Court admits Timols into ex-cop’s case

Former apartheid-era police administrator João Rodrigues
Former apartheid-era police administrator João Rodrigues
Image: Alon Skuy

The Timol family was on Wednesday admitted as an intervening party in the application by João Rodrigues‚ the former policeman implicated in the death of Ahmed Timol in 1971‚ for a permanent stay of prosecution.

However‚ the high court in Johannesburg declined the application by the families of two other activists who died in police detention in the 1970s under mysterious circumstances‚ to intervene in the application.
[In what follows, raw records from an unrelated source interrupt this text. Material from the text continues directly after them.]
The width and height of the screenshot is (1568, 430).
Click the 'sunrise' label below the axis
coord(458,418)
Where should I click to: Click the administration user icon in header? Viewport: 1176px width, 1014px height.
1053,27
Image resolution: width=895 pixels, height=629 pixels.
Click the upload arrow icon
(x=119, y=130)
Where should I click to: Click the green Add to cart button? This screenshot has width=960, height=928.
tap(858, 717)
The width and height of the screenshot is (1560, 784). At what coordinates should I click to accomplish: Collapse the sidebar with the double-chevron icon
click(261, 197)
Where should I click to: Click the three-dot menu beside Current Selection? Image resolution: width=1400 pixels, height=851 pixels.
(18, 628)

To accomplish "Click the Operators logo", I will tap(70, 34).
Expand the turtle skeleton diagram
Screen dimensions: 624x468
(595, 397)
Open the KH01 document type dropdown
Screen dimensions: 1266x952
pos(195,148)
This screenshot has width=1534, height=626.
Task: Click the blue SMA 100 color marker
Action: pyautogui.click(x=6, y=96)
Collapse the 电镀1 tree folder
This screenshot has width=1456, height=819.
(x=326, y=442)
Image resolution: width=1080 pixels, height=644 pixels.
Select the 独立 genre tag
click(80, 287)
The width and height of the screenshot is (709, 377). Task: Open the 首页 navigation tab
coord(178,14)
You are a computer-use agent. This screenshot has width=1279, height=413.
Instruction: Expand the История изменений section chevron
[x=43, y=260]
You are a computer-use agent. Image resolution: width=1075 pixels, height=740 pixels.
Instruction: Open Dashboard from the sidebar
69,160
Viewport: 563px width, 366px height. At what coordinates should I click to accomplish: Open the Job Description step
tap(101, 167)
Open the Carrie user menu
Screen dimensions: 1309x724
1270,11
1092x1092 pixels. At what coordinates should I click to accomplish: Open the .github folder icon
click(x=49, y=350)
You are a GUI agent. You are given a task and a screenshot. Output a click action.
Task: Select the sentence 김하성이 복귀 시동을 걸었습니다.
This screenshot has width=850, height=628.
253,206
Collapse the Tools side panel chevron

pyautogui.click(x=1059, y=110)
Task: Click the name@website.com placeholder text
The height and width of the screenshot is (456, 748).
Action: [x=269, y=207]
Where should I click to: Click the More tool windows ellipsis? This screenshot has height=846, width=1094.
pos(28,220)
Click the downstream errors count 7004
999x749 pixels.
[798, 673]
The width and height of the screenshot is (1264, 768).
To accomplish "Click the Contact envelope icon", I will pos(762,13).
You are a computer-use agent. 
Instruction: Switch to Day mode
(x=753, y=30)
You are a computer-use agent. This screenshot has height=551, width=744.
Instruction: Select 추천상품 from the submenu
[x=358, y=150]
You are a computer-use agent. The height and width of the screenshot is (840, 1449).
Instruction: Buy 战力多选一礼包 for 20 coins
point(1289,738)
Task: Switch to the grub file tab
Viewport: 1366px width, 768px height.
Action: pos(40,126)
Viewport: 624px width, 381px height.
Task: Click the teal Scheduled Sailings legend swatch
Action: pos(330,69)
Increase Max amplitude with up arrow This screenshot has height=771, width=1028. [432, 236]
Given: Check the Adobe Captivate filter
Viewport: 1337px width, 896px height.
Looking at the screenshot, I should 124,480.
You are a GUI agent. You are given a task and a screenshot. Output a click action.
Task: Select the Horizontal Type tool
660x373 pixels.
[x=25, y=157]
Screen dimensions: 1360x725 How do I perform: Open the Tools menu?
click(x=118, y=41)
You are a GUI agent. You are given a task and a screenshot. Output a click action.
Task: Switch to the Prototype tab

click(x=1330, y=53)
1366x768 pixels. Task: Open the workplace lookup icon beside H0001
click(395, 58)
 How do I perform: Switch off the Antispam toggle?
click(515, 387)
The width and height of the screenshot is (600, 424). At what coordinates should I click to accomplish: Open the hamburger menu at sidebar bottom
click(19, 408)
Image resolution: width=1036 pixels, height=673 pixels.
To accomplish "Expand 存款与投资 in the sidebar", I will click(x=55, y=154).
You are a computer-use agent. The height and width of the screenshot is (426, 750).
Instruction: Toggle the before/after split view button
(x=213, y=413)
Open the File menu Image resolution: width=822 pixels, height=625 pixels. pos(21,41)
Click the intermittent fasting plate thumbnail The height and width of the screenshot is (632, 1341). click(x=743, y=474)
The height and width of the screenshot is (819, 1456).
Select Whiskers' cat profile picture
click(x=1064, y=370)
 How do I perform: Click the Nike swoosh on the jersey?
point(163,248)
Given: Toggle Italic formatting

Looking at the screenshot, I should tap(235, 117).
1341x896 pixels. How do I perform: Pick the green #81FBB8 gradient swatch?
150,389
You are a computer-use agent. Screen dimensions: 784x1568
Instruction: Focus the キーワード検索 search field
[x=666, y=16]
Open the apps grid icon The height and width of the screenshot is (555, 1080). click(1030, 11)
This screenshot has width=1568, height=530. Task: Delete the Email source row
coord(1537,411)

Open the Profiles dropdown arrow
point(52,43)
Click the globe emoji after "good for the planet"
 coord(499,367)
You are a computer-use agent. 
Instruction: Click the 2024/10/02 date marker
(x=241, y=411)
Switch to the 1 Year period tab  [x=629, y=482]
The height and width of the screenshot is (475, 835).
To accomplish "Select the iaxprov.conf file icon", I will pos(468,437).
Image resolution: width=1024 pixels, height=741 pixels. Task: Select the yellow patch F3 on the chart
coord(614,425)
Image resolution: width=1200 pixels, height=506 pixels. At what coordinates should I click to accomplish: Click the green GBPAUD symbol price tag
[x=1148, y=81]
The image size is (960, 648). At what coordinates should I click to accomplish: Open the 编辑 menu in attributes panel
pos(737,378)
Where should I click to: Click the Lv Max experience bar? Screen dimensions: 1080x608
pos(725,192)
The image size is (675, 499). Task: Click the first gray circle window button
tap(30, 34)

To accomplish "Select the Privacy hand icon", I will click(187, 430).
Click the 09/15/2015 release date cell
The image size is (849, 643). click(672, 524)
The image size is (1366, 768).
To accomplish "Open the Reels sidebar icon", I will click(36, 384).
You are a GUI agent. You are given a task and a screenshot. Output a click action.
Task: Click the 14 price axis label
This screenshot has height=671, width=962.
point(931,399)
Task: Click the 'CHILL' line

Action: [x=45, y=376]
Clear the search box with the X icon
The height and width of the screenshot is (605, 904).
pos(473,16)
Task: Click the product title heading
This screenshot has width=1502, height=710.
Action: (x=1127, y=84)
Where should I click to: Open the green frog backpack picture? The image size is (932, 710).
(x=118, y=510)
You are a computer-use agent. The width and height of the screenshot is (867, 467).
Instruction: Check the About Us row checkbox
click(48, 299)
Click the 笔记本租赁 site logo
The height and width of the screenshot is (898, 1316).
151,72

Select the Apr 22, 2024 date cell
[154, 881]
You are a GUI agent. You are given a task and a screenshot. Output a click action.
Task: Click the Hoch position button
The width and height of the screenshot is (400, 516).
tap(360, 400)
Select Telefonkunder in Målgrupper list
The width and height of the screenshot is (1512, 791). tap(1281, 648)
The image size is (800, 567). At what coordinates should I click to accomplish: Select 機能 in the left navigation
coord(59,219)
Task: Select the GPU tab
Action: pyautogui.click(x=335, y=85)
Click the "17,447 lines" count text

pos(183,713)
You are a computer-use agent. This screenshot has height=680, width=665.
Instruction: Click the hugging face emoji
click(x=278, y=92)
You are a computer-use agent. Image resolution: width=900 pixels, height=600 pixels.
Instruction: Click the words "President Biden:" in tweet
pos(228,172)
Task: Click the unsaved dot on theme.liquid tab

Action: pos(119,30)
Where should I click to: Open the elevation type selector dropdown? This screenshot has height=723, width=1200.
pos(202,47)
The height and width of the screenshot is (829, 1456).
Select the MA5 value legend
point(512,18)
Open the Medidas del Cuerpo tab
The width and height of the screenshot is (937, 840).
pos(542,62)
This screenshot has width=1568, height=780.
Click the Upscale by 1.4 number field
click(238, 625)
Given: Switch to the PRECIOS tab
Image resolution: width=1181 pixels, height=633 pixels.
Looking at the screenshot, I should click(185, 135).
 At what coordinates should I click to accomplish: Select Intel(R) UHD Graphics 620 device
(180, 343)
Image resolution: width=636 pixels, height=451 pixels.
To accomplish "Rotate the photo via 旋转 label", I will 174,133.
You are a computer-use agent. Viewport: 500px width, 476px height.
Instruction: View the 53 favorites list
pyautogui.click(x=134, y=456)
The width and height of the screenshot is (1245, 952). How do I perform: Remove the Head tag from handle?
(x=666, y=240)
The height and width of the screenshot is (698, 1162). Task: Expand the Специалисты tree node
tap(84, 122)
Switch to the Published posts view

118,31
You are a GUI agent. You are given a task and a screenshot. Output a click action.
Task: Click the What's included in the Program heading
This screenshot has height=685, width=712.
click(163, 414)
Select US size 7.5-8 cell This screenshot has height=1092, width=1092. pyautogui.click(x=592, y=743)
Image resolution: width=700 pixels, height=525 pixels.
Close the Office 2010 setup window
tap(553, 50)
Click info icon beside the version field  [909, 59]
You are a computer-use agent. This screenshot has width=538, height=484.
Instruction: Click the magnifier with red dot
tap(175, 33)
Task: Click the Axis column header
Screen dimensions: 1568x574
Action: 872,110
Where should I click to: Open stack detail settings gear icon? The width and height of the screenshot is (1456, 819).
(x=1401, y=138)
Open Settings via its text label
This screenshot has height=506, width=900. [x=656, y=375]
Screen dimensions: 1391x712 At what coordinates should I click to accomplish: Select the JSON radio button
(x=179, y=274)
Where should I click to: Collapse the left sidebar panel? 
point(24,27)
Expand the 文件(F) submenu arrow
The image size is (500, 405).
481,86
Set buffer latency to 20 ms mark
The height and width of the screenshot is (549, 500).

The families of Dr Hoosen Haffejee and Matthews Mabelane wanted to be joined in the proceedings as they feared other victims of apartheid would be denied justice if Rodrigues’s application was successful.

Rodrigues’s application for a permanent stay of prosecution will be heard next month.

Timol‚ an anti-apartheid activist‚ died in 1971 after falling from the 10th floor of the then John Vorster Square police station in Johannesburg‚ where he had been detained.

While the original inquest in 1972 concluded that Timol had committed suicide‚ the reopened inquest last year found that Timol’s death was caused by his being pushed.

It also recommended that Rodriques be investigated with a view to his prosecution.

The reopened inquest found that according to his own version‚ Rodrigues had taken part in the cover-up to conceal the murder as an accessory after the fact‚ and had committed perjury by presenting contradictory evidence to the 1972 and 2017 inquests.

Timol’s nephew Imtiaz Cajee called the ruling on the admission of the Timol family a positive outcome.

Cajee said outside the courtroom that although the court had dismissed the other families’ application, their objections would be represented by the Timol family.